Las amigas, en cuanto se meten en el coche, hacen gala de su complicidad, del hecho de que van en el coche con Ana, para preguntarle, para que ésta, aparte de conducir, les ponga al corriente de los últimos detalles sobre la convivencia: quiénes van a ir, quiénes no estarán y cómo se va a organizar el grupo durante esos cuatro días. Quieren concreción en sus respuestas, aunque cabe pensar que ya saben algo de antemano, pero necesitan que Ana se lo confirme.
Estas convivencias son una ocasión para juntarse los de las distintas localidades por las que se reparte este movimiento y es normal que se tenga el anhelo de reencontrarse con tal y con cual, aunque sea una confidencia que se quede entre amigas y que supone no ocasiona ningún conflicto. Hay interés por saber de los demás y crearse expectativas en uno u otro sentido.
Ana tiene a bien aclarar que por su parte no ha habido ningún secreto ni contratiempo, que las ha tenido informadas de todo, que lo había consultado con ellos y en último caso las decisiones la tomaban los dirigentes del Movimiento e incluso el sacerdote responsable de la convivencia, para intentar que todo el que acuda se sienta cómodo.
Lo que da a entender es que por parte de sus amigas ha habido un poco de dejadez o que tienen plena confianza en que ella ha sido capaz de gestionar la preparación de esa convivencia con la mayor diligencia, que sus amigas ya se han subido al coche con la mentalidad de mentalizarse de a dónde van desde el primer momento, que van con la mente abierta y el corazón dispuesto.
El lamento de alguna es que no acuda más gente de Toledo, en el sentido de que el carisma con que ellas viven su fe tiene sus raíces en la gente de Toledo, lo que hace que se sientan un tanto abandonadas, como si la vivencia de aquellos días fuera una actividad aparte. Ante lo cual Ana lo justifica por las distancias y la conveniencia de unos y otros, que, de todos modos, acudirá gente de Toledo.
Viene Manuel
Dado que está entre amigas y en confianza, Ana no tiene reparo en compartir con éstas, lo que para ella va a ser la gran noticia, la novedad de esos días, como un anticipo de lo que espera sea en fruto de esos días en el caso de que todo vaya bien.

Ana necesita del apoyo y del respaldo de sus amigas, que éstas se sientan cómplices de sus temores, porque asume que habrá de afrontar una situación que se le vaya de las manos, se le complique. Les pide discreción, que eviten comentarios y provocar situaciones que resulten comprometidas, porque Ana prefiere alejarse de la idea de que la gente les empareje antes de tiempo, de que haya una confirmación.
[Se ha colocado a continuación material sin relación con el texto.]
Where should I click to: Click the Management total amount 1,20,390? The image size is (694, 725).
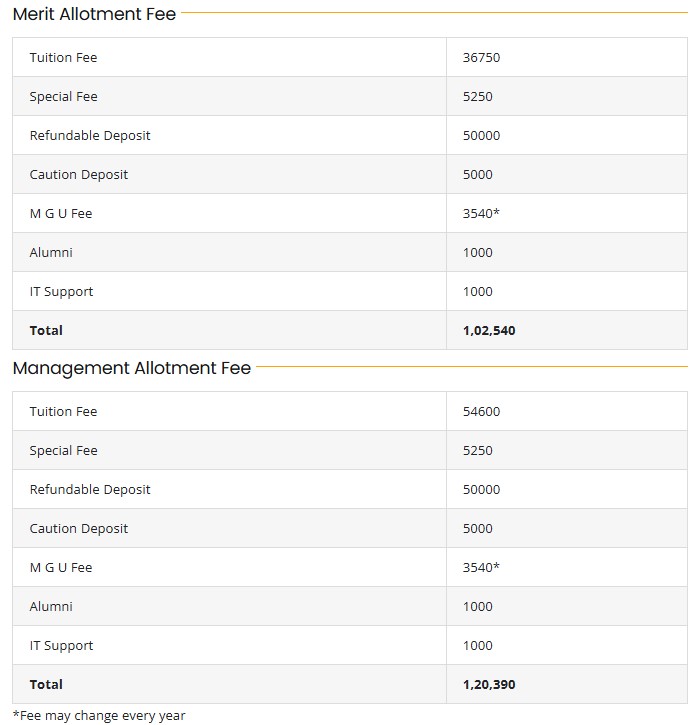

Que sí, que Manuel acudirá a la convivencia. El mismo chico al que ella no había querido ver en la convivencia de Navidad, ante el temor que de acudiera con intenciones pretenciosas y equivocadas en cuanto a sus sentimientos. Es el mismo chico de quien no siempre se ha sentido con ánimos ni humor para hablar de él maravillas.
Viene Manuel, pero, según le han dicho las amigas de Toledo, éste no sabe que coincidirán, por lo que la sorpresa será mayúscula, no se lo espera, o al menos no ha querido preguntar al respecto por el temor a que su interés le cierre la posibilidad a acudir, por considerarlo una presencia incómoda para ella. Viene y Ana está encantada con la idea de verse y compartir esos días juntos.